An orientation mechanism 250 may be disposed or otherwise formed at the first end 236a of tubular body 236. Although orientation mechanism 250 may be any mechanism or device that permits radial orientation of a tool or equipment engaging tubular body 236, in one or more embodiments, orientation mechanism 250 may be a scoop head, a muleshoe or a ramped or angled surface or edge (such as the illustrated ramped edge).

Lateral orientation device 130 may further include one or more engagement mechanisms 252a, 252b (generally or collectively engagement mechanisms 252) disposed along a surface, such as inner surface 240. In one or more embodiments, the engagement mechanisms 252 are disposed between upper shoulder 244, and the first end 236a of tubular body 236. Engagement mechanisms 252 may be any engagement or coupling device that that allows a tool or other device to be secured to lateral orientation device 130. In one or more embodiments, engagement mechanisms 252 may include a latch coupling 252a for engagement with a latch (not shown). In one or more embodiments, engagement mechanisms 252 may include a notch 252b formed in inner surface 240. Latch coupling 252a and notch 252b are for illustrative purposes only and could be other mechanisms or devices that are well known in the art.

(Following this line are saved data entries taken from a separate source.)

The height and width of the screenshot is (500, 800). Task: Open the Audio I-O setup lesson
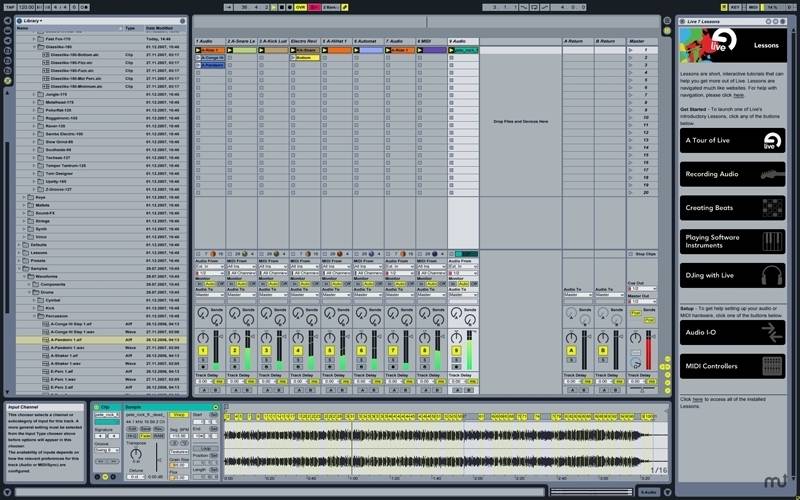coord(732,332)
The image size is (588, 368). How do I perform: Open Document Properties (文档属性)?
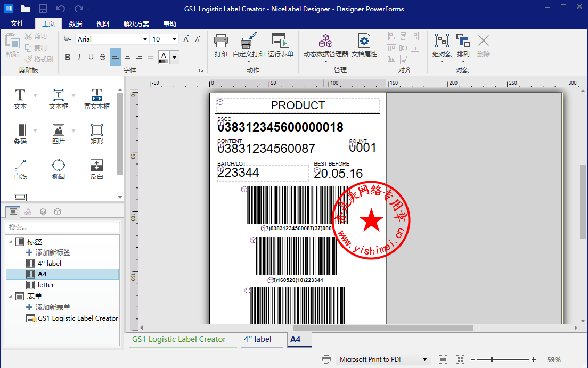364,46
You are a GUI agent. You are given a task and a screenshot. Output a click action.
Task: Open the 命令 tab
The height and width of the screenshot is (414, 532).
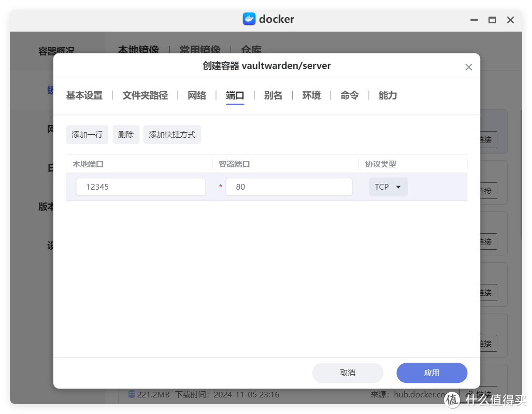(350, 95)
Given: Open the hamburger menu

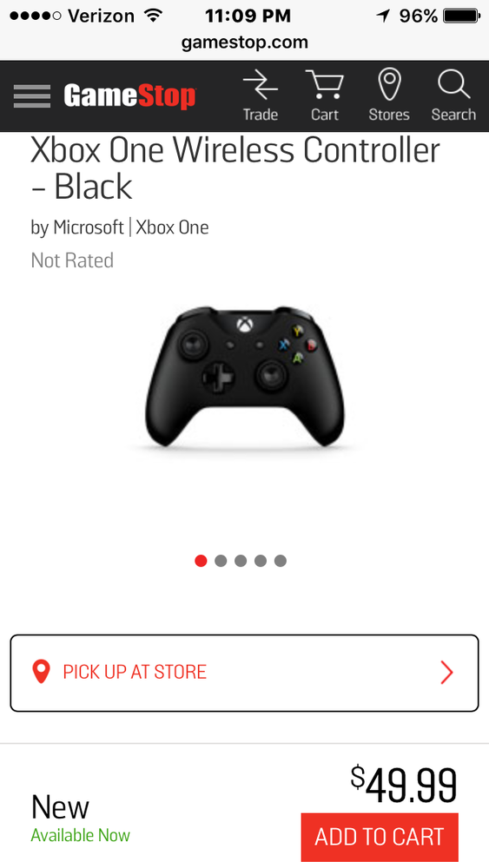Looking at the screenshot, I should pos(31,96).
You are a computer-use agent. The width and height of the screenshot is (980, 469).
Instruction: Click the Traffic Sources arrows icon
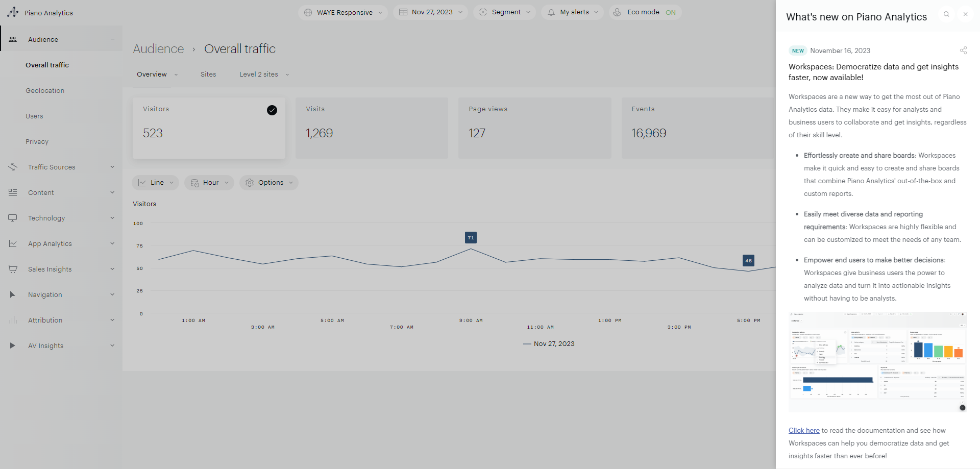click(13, 167)
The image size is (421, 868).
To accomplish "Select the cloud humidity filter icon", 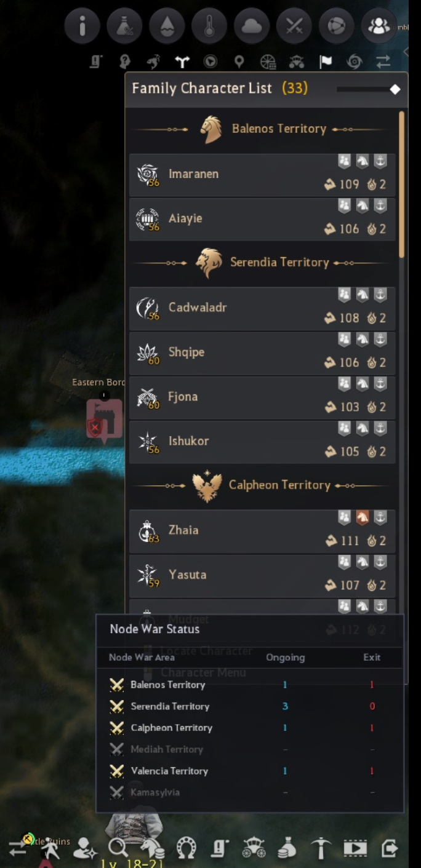I will pos(252,26).
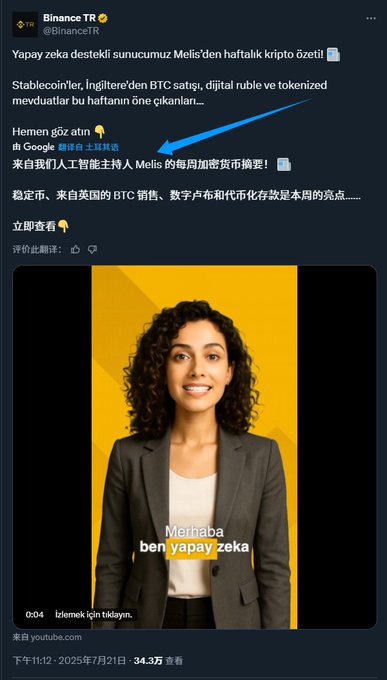This screenshot has width=387, height=680.
Task: Open the 来自 youtube.com source link
Action: 47,637
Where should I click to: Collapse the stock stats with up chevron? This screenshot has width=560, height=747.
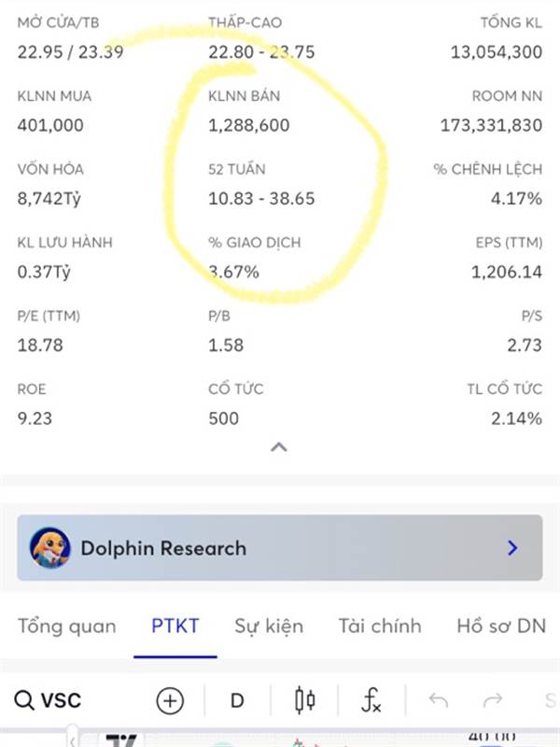pos(278,447)
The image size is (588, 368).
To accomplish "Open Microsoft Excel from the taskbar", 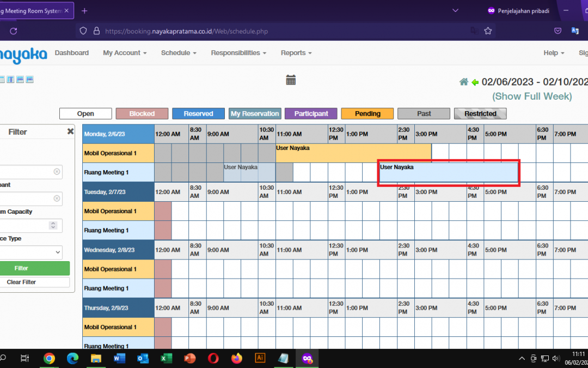I will point(166,358).
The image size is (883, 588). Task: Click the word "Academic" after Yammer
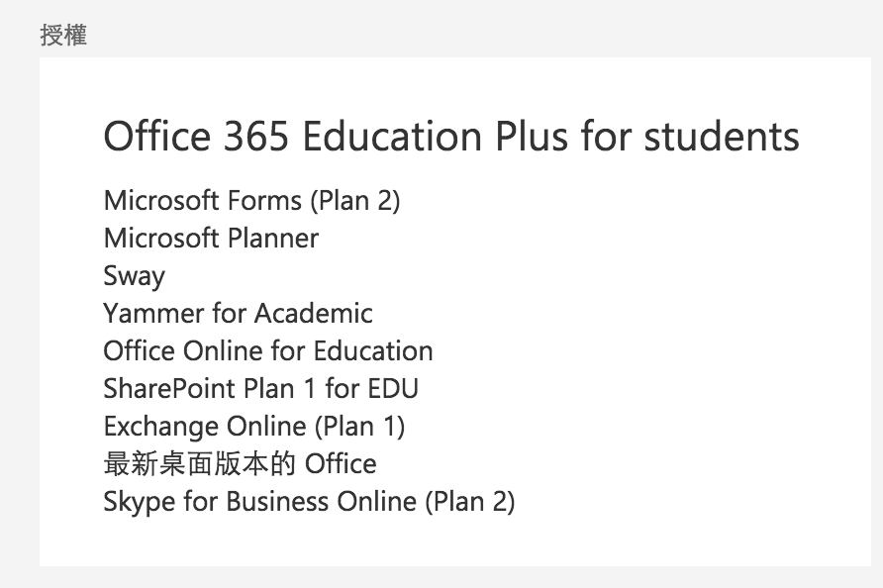pyautogui.click(x=313, y=314)
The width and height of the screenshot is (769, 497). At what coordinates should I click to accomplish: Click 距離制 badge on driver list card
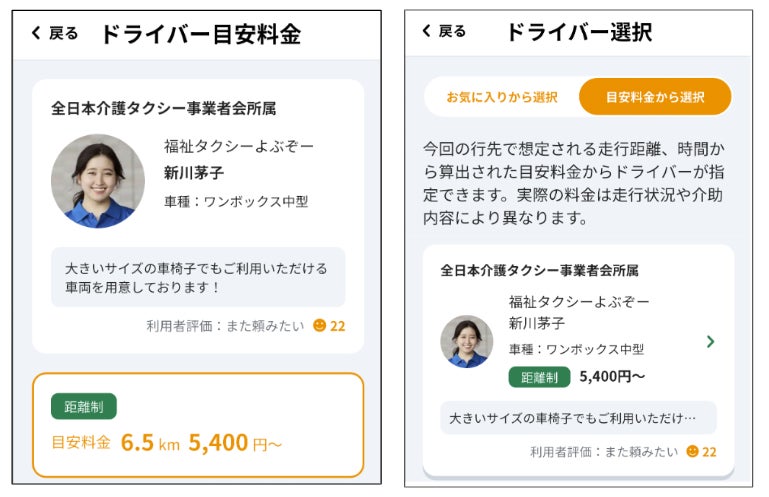coord(539,377)
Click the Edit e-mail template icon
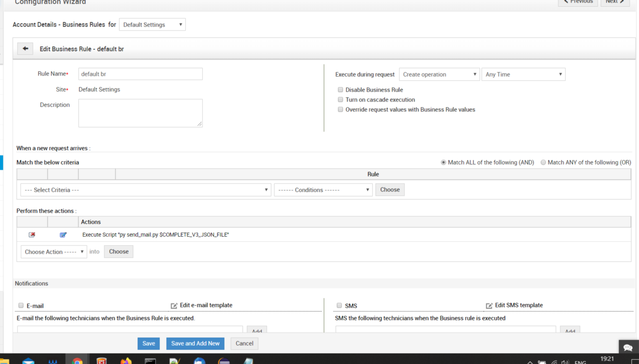 click(174, 306)
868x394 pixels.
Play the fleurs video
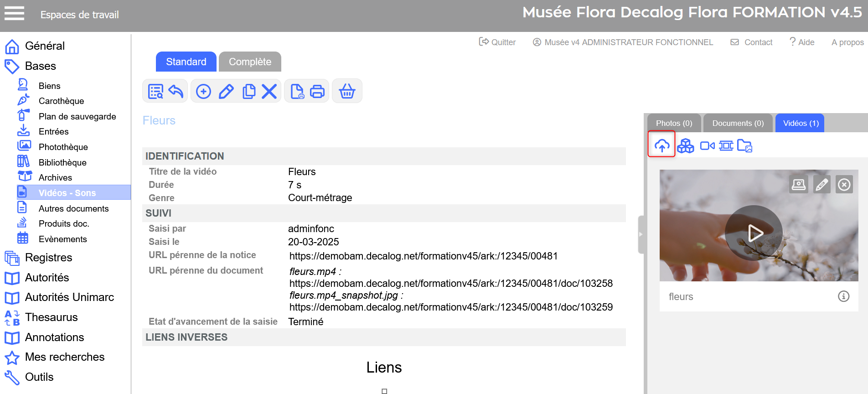[754, 233]
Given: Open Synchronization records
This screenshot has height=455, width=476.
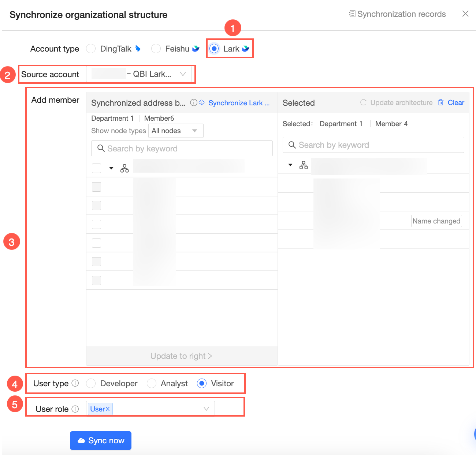Looking at the screenshot, I should pyautogui.click(x=397, y=14).
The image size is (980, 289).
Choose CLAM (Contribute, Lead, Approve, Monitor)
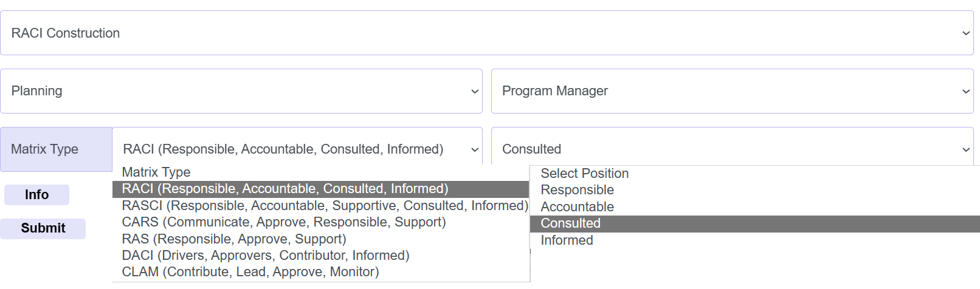(x=250, y=272)
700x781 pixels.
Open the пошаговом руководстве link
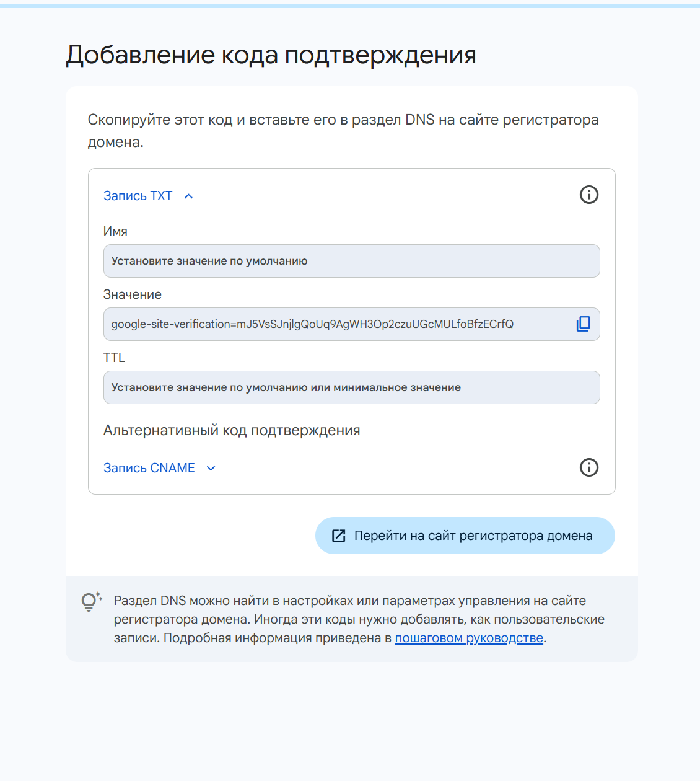469,638
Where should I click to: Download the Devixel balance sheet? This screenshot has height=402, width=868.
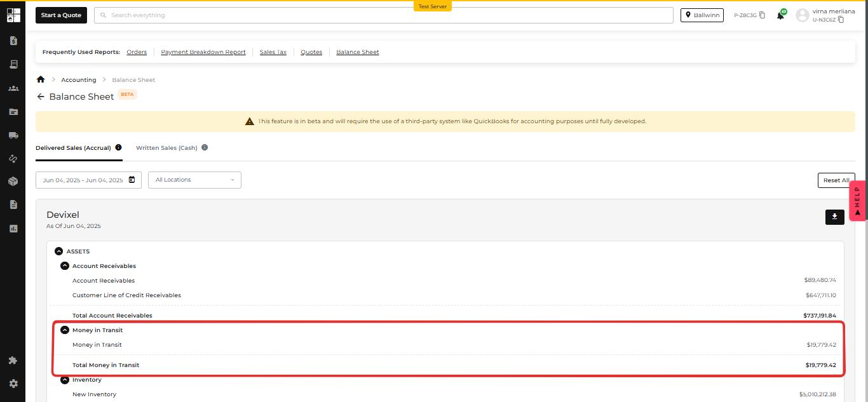pos(834,217)
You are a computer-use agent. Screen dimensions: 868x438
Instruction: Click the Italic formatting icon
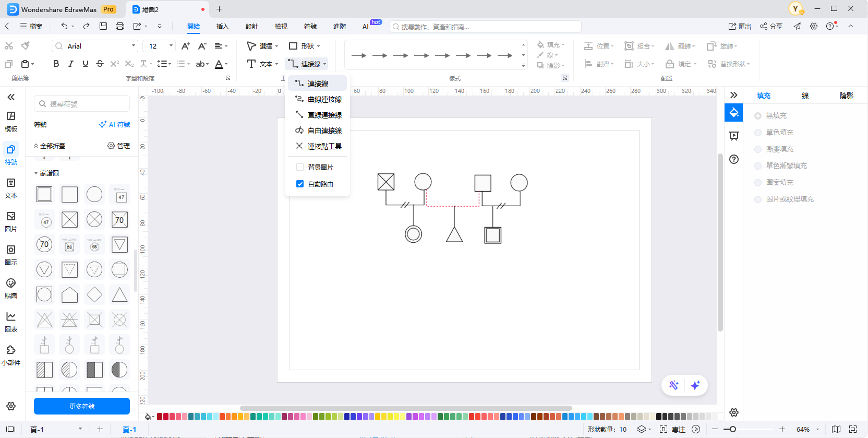point(71,64)
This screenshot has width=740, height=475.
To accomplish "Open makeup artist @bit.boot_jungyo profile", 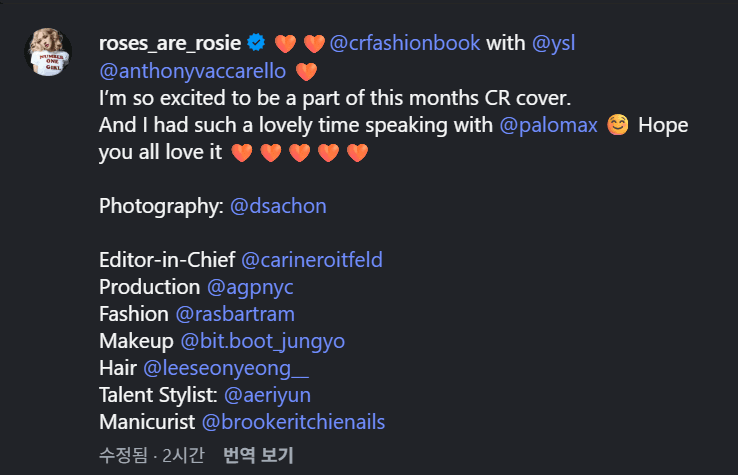I will [263, 341].
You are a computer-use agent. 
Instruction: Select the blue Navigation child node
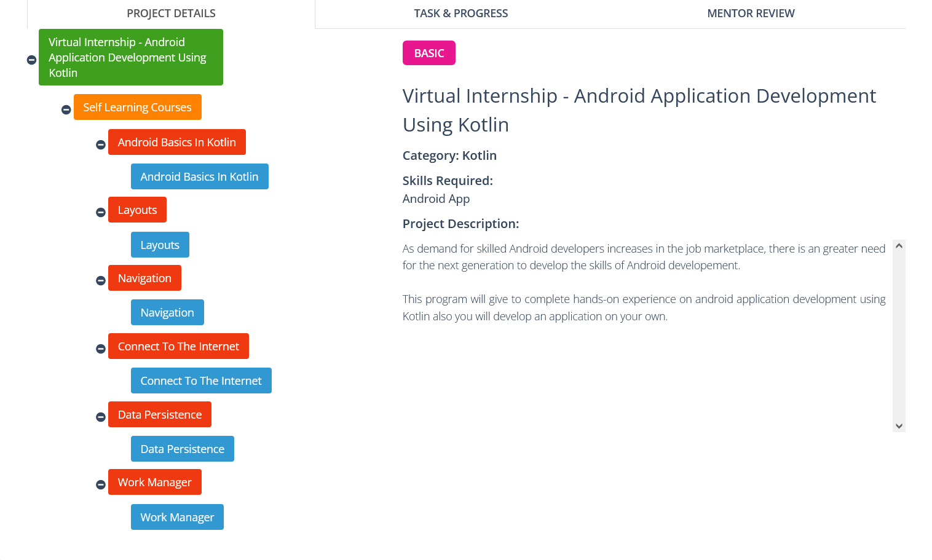(x=167, y=312)
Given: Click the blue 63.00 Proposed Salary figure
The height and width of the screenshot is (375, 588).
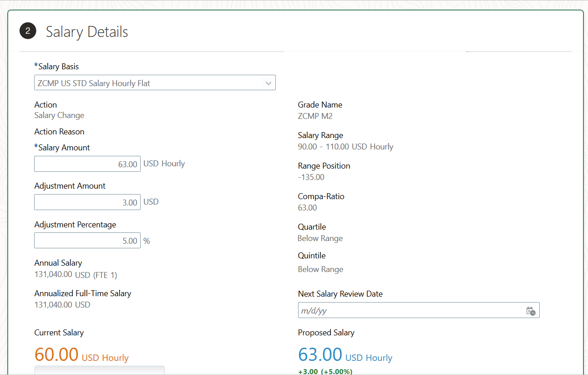Looking at the screenshot, I should 320,354.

Lateral orientation device 130 may further include one or more seals disposed along one or both surfaces 240, 242. In the illustrated embodiment, a first inner seal 254 is disposed along inner surface 240 between shoulders 244 and the first end 236a of tubular body 236. First inner seal 254 may be between the engagement mechanisms 252 and the shoulder 244. A second inner seal 256 is disposed along inner surface 240 between shoulders 244 and the second end 236b of tubular body 236. An outer seal 258 is disposed along outer surface 242 between the first and second ends 236a, 236b. The seals are not limited to any particular type of seal as long as they seal the space between adjacent components. In one or more embodiments, seals 254 and 256 are each one or more elastomeric elements. In one or more embodiments, seal 258 may include elastomeric elements.

Lateral orientation device 130 may further include anchoring mechanisms disposed along one or both surfaces 240, 242 to secure the lateral orientation device to an adjacent tubular surface and/or wellbore wall. Thus, an anchoring mechanism 260 is illustrated. In one or more embodiments where anchoring mechanism 260 is slips, the slips may be disposed along outer surface 242. Anchoring mechanism 260 may be deployed between the outer seal 258 and the first end 236a of tubular body 236. An anchoring mechanism 262 may also be provided along inner surface 240 adjacent second end 236b of tubular body 236.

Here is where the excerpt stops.